Mi ha davvero sorpreso, inoltre, ricordare l’esistenza del cosiddetto “libro di vetta”, uno speciale registro che si può trovare sotto alle Croci delle cime più elevate ed impervie; sono relativamente pochi, infatti, i valorosi alpinisti che possono raggiungerle apponendovi le loro firme ed è comunque necessario che il volume rimanga dentro robuste “cassette di vetta”; da queste ultime, cui viene garantita la manutenzione anche per proteggerle delle intemperie, vanno periodicamente prelevati e conservati altrove i registri esauriti.   

Non è certamente il caso della nostra Croce perché, nel succedersi delle generazioni, è inimmaginabile il numero delle persone che l’hanno facilmente raggiunta a monte Campo e che pure, molto volentieri, avrebbero siglato un ipotetico “libro di vetta”; ora io mi rendo conto dell’utopia, ma impazzirei dalla gioia se, per assurdo, riuscissi ad avere in mano un grandissimo libro che contenesse oltre un secolo di firme: dal 16 settembre 1900  fino al 31 ottobre 2022.

Sono convinto che per la maggior parte di quelle persone, specie le più semplici, quelle “scalate” avessero un profondo significato spirituale: senza nulla togliere, s’intende, alla spensieratezza e alla gioiosità delle classiche gite a monte Campo, come quelle che concludevano i festeggiamenti  dell’Otto settembre.

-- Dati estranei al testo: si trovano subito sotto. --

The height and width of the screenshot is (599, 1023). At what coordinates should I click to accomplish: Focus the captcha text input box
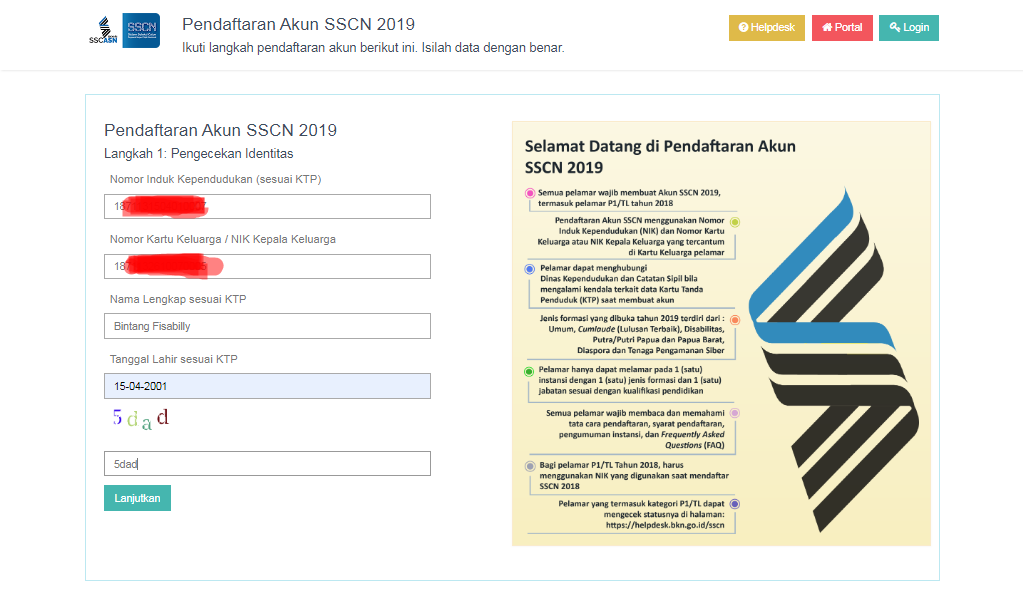click(x=267, y=464)
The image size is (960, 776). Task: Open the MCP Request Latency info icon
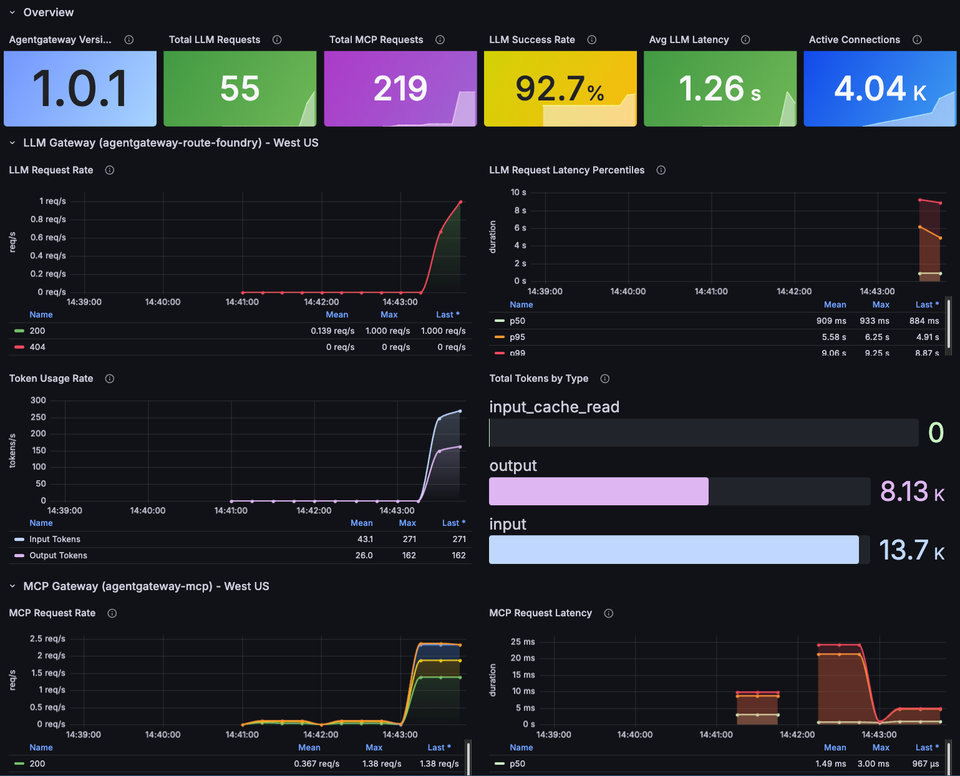(x=608, y=613)
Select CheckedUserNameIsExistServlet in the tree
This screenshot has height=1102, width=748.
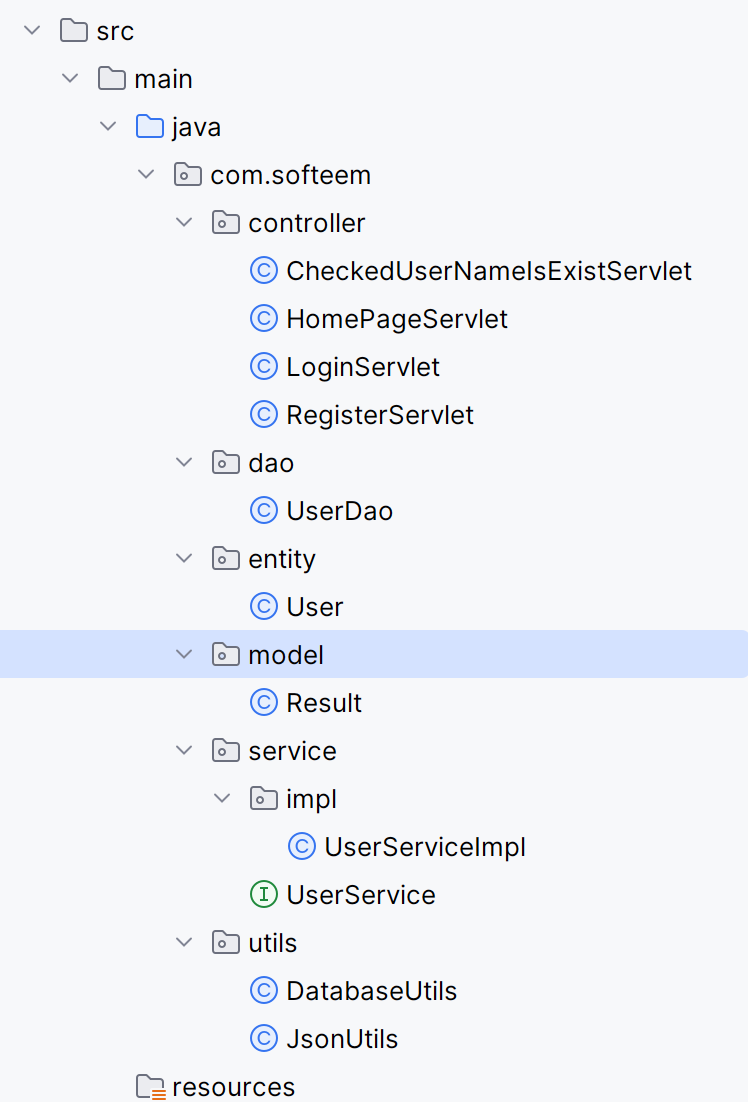(x=488, y=270)
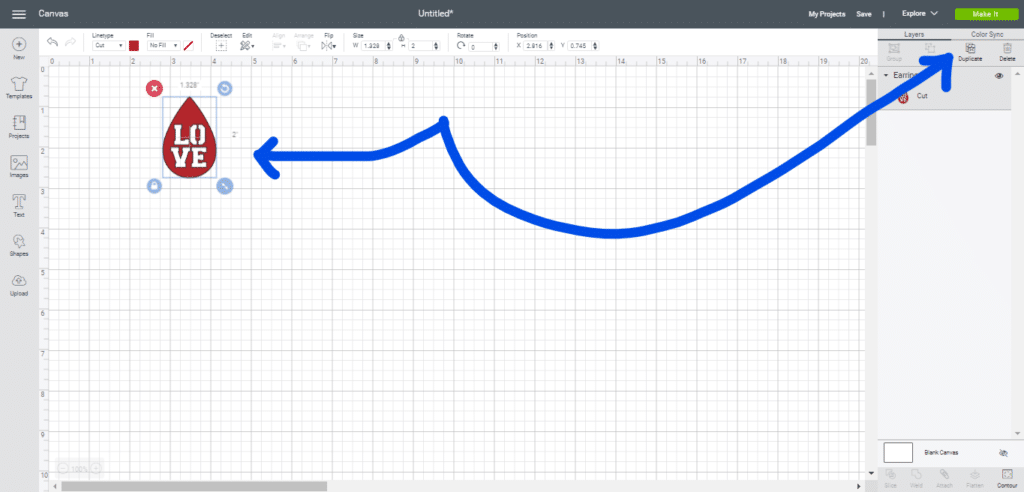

Sono stato ancora lieto di sapere che esistevano ed esistono tuttora delle cosiddette “croci meteorologiche”: accanto alle quali sono collocate, sfruttandone la posizione, diverse apparecchiature, ad esempio anemometri per il monitoraggio del vento ed altro; ce ne sono tuttora, se non vado errato, anche a monte Campo ed è purtroppo vero che talora disturbano un po’ l’armonia del paesaggio; a me piace il simpatico ricordo di mia nonna materna che, pur non essendo nata a Capracotta, si vantava di fare eccellenti previsioni del tempo semplicemente osservando, dalla finestra di casa, il gioco delle nuvole e la visibilità più o meno buona della Croce: altro che satelliti meteo?

Avviandomi alla conclusione, ho l’impressione di aver raggiunto davvero quella Croce in una splendida giornata di sole; ora sto ripercorrendo in discesa il sentiero di monte Campo mentre, per un attimo, riaffiora nella mia mente il mistero che tuttora circonda il suo nome; come ho già avuto occasione di ricordare, infatti, persino in una mappa del 1781 non risulterebbe ancora questa denominazione (?): ma non è importante.

Piuttosto, prima che il mio sogno a occhi aperti svanisca, mi sforzo di rivivere l’ultima, lontanissima occasione in cui ho mi sono trovato all’alba, con il sorgere del sole, accanto a quella Croce; da quel luogo incantato sembrava che lo sguardo raggiungesse l’infinito e non è casuale che mi rammenti una frase dalle “Confessioni” di sant’Agostino; che io sappia, era stata ripresa anche da Francesco Petrarca, proprio nel racconto di una sua faticosa ascensione al “monte Ventoso”, in Provenza:

E vanno gli uomini a contemplare le cime dei monti, i vasti flutti del mare, le ampie correnti dei fiumi, l’immensità dell’oceano’, il corso degli astri e trascurano sé stessi

Ripensando alla mia vita, ho davvero speso poco tempo a “contemplare le cime dei monti”, mentre ho certamente escluso tutto il resto; ciò nonostante ho il timore di aver trascurato me stesso ed è stato un errore imperdonabile: fossi almeno rimasto più a lungo in Preghiera a monte Campo, ai piedi della nostra, amatissima “Croce di vetta”!